Once the line containing "Task: Open the Objekta veids dropdown" is located, give it again exactly, together with each line that follows it to the end of the entries, and add nothing else.

### SUPPLIED ENTRIES
--- --- ---

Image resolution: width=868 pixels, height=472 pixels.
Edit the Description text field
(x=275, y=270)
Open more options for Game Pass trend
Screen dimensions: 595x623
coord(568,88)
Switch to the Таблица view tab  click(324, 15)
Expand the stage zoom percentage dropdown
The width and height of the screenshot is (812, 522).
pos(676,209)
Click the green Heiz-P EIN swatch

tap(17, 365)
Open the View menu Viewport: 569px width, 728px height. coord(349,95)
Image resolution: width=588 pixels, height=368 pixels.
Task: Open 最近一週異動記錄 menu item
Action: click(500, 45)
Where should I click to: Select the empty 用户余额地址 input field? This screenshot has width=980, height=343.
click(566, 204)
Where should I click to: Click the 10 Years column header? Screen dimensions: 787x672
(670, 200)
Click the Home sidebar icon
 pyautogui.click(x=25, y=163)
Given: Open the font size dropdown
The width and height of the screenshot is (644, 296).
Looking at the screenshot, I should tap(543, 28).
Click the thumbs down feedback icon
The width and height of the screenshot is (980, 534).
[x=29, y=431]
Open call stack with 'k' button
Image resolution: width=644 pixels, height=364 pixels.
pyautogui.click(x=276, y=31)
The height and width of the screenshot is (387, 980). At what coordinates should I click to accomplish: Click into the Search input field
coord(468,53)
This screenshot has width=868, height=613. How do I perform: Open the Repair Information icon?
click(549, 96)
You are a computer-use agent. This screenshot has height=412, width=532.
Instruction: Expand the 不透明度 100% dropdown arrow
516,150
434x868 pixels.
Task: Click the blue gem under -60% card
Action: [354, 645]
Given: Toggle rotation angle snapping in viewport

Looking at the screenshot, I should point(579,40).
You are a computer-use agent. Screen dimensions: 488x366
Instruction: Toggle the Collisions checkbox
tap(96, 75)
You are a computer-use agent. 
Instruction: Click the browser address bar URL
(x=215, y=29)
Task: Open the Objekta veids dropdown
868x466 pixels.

--- --- ---

### WRITTEN ANSWER
Task: Open the Objekta veids dropdown
868x466 pixels.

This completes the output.